Required work => Would you please copy only the lines from the line that contains "Screen dimensions: 509x417" to the end of the data below, exactly, leaving every picture out?

Source data =>
..........

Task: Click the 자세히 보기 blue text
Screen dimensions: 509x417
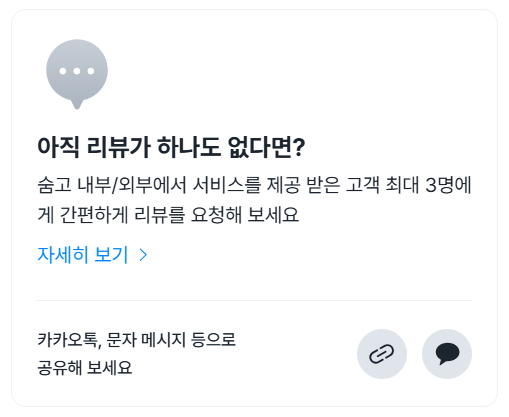Action: pyautogui.click(x=83, y=255)
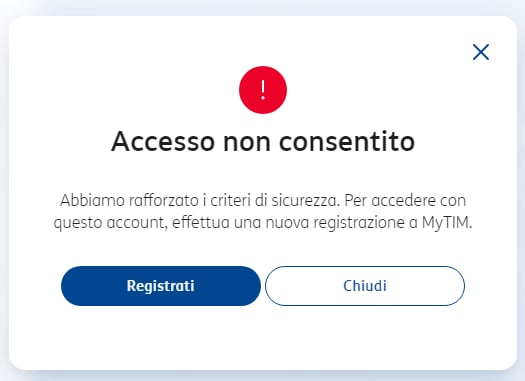This screenshot has width=525, height=381.
Task: Click 'Per accedere con' in the message
Action: [x=405, y=201]
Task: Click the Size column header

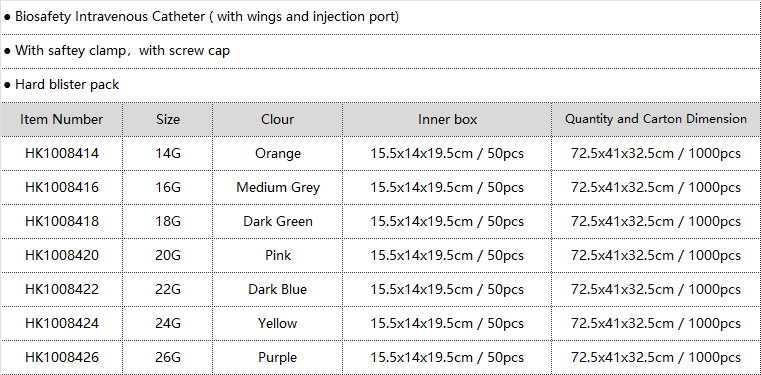Action: click(x=168, y=119)
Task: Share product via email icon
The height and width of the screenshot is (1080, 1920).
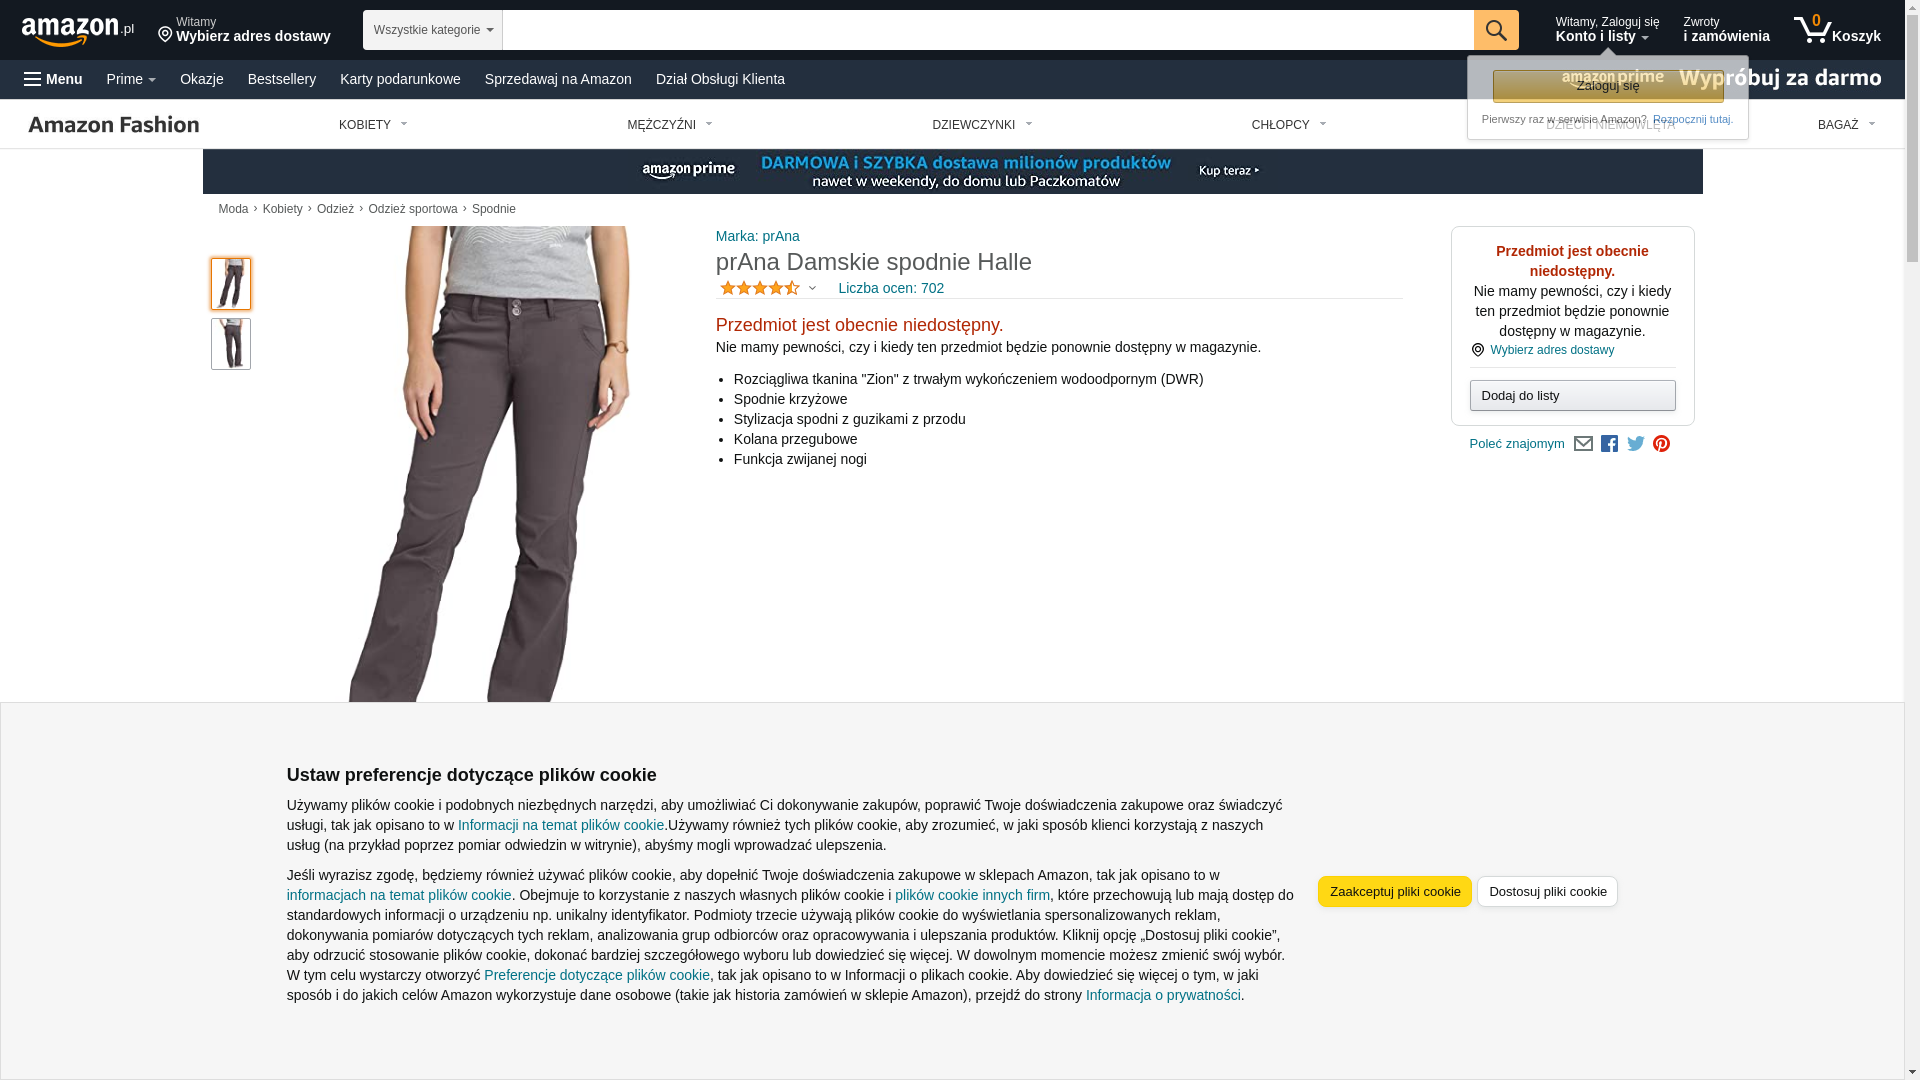Action: [x=1583, y=444]
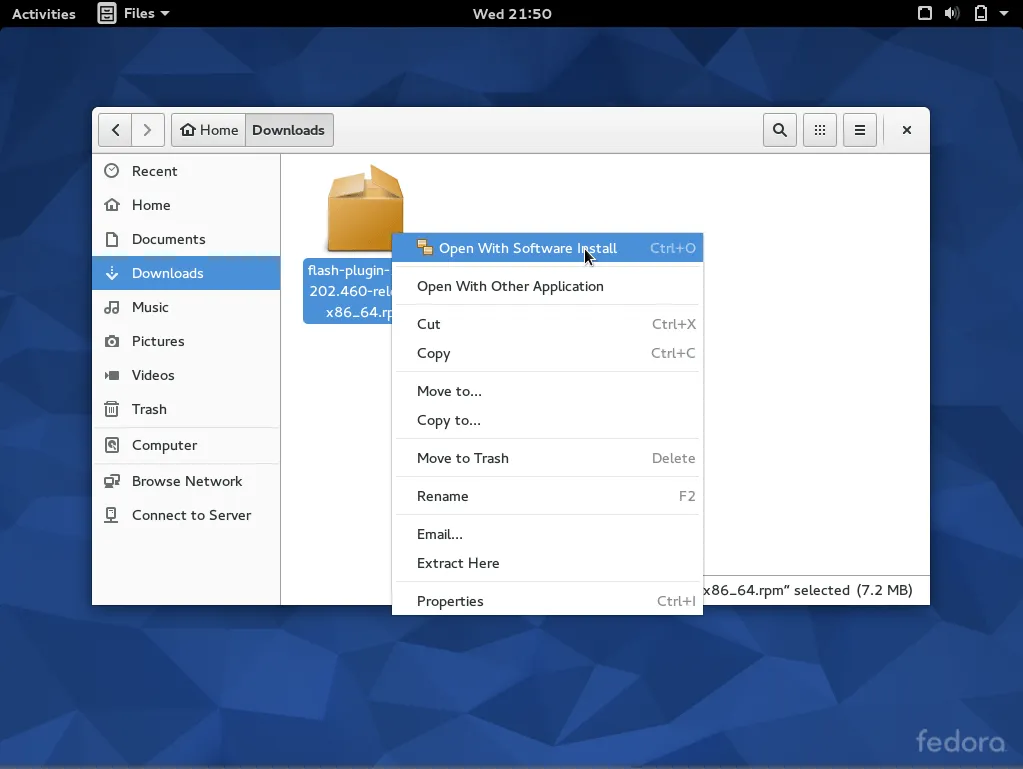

..........

Finished task =>
Screen dimensions: 509x417
Action: pyautogui.click(x=83, y=255)
This screenshot has width=525, height=381.
Task: Click 'Per accedere con' in the message
Action: [x=405, y=201]
Task: Click the Size column header

Action: click(x=168, y=119)
Task: Share product via email icon
The height and width of the screenshot is (1080, 1920).
Action: [x=1583, y=444]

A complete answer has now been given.